On Value Function Representation of Long Horizon Problems
Authors: Lucas Lehnert, Romain Laroche, Harm van Seijen
AAAI 2018 | Conference PDF | Archive PDF | Plain Text | LLM Run Details
| Reproducibility Variable | Result | LLM Response |
|---|---|---|
| Research Type | Experimental | Our theoretical results are verified empirically on randomly generated MDPs and on a gridworld fruit collection task using deep value function approximation. Our theoretical results highlight a connection between value function approximation and the Options framework and suggest that value functions should be decomposed along bottlenecks of the MDP s transition dynamics. We conduct two sets of experiments: The first experiment verifies the dependence of the discount factor γ on the maximal action-gap on randomly sampled MDPs. The second experiment approximates the ground truth value function of a grid-world fruit collection task with a deep neural network. |
| Researcher Affiliation | Collaboration | Lucas Lehnert,1,2 Romain Laroche,1 Harm van Seijen1 lucas.lehnert@brown.edu, {romain.laroche, harm.vanseijen}@microsoft.com 1Microsoft Maluuba, Montreal, QC, Canada 2Brown University, Providence, RI, United States |
| Pseudocode | No | The paper does not contain any pseudocode or clearly labeled algorithm blocks. |
| Open Source Code | No | The paper does not provide any concrete access information (e.g., a link or explicit statement of code release) for its methodology. |
| Open Datasets | No | The paper mentions conducting experiments on "randomly generated MDPs" and a "grid-world fruit collection task" but does not provide a specific link, DOI, repository name, or formal citation for a publicly available dataset used for training. |
| Dataset Splits | No | The paper does not provide specific details about training/validation/test dataset splits.

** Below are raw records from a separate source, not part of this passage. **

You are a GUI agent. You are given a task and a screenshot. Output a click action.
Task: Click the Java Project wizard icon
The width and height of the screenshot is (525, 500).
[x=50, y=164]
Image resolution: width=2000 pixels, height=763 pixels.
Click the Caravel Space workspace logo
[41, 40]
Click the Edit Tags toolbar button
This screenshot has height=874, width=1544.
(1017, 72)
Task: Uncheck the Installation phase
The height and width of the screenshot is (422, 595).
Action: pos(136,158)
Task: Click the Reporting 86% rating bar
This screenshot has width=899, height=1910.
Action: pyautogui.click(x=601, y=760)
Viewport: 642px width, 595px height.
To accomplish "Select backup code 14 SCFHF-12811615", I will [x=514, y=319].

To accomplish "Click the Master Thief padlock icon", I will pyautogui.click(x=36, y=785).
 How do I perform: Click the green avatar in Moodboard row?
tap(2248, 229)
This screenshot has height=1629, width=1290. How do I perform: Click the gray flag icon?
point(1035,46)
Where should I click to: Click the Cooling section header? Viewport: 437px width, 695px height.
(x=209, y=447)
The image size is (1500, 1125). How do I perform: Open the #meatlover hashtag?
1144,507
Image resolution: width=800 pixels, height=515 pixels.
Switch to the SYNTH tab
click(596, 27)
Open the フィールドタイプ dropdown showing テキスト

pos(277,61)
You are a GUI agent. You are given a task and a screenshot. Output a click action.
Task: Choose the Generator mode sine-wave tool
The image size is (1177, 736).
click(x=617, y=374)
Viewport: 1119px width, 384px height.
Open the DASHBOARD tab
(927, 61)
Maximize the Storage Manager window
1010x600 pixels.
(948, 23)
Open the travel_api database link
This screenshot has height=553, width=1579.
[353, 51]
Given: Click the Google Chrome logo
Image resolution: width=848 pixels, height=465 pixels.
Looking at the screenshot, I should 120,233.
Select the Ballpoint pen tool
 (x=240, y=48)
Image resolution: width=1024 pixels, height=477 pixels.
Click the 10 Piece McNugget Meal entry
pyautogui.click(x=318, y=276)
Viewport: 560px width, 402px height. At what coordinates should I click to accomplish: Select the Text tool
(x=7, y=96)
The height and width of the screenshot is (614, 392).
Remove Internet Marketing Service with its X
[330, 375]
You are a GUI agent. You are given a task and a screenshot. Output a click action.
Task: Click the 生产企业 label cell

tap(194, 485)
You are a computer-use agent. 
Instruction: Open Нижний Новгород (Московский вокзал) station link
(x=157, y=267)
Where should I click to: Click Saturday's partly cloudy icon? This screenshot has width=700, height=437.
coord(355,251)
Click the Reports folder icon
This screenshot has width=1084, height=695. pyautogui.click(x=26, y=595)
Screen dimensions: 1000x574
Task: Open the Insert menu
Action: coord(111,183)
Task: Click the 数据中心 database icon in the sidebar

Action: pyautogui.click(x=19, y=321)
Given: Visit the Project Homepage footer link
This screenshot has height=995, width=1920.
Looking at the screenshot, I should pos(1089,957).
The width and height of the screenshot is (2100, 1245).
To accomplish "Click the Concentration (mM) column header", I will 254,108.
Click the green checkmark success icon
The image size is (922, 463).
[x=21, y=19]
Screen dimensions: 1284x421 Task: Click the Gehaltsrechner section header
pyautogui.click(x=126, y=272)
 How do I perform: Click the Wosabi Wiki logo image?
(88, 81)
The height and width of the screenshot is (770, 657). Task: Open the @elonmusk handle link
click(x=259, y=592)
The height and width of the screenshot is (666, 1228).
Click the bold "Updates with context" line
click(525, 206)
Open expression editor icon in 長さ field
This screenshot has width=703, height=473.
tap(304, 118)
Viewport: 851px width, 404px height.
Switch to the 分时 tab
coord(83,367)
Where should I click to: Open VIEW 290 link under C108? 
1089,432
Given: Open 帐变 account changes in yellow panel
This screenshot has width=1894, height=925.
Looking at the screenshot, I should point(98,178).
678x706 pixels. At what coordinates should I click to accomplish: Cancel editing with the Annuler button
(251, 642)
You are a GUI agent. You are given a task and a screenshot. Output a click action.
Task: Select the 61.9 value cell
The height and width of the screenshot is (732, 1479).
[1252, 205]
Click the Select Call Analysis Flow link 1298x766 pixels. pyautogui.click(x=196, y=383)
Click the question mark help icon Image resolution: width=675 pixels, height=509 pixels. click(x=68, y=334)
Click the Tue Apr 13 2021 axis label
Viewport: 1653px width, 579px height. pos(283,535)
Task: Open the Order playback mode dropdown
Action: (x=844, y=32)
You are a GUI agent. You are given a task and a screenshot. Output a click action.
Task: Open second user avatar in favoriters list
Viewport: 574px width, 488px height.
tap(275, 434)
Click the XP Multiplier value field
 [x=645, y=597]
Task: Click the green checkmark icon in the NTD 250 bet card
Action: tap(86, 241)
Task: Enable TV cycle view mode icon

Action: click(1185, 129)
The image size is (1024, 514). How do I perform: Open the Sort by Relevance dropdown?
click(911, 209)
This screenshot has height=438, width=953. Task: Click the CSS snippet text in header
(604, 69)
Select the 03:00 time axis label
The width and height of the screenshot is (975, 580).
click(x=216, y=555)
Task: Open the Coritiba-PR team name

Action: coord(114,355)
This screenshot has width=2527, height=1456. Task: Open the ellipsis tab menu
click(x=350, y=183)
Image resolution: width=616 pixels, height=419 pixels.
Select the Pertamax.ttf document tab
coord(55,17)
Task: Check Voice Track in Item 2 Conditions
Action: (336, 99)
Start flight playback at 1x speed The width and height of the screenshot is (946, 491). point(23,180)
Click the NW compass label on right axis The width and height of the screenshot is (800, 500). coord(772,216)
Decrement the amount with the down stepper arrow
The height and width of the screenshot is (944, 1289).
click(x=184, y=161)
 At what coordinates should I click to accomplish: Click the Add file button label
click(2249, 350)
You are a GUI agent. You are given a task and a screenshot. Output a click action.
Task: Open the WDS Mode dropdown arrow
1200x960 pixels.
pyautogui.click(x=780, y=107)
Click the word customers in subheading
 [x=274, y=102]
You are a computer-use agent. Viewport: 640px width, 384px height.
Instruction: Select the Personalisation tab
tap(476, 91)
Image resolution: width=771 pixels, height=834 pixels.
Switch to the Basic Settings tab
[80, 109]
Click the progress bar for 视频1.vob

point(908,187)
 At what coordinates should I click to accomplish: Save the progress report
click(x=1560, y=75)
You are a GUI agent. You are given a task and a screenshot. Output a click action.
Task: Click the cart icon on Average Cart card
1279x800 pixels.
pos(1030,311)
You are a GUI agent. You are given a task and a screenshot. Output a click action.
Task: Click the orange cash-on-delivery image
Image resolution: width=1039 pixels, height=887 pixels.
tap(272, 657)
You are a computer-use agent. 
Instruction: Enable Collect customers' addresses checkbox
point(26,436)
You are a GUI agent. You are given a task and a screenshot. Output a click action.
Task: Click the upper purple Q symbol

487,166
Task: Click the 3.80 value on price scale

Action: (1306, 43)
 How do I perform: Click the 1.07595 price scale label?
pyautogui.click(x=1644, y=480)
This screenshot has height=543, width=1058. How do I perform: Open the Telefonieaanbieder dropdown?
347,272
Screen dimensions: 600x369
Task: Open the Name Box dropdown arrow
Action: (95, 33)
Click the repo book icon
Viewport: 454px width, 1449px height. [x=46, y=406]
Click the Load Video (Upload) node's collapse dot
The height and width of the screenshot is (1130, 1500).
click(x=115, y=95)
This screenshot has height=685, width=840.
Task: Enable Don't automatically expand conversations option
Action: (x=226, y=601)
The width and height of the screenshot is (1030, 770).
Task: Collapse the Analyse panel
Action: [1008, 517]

It states that DNNs were trained on "all the 1,386,375 possible states with their ground truth values", implying no explicit splitting strategy for reproduction. |
| Hardware Specification | No | The paper does not provide specific hardware details (e.g., GPU/CPU models, memory amounts) used for running its experiments. |
| Software Dependencies | No | The paper mentions using the "Adam optimizer (Kingma and Ba 2014) with default parameters" but does not provide specific version numbers for any software dependencies (e.g., deep learning frameworks, libraries). |
| Experiment Setup | Yes | Each DNN is trained over 500 epochs using the Adam optimizer (Kingma and Ba 2014) with default parameters. |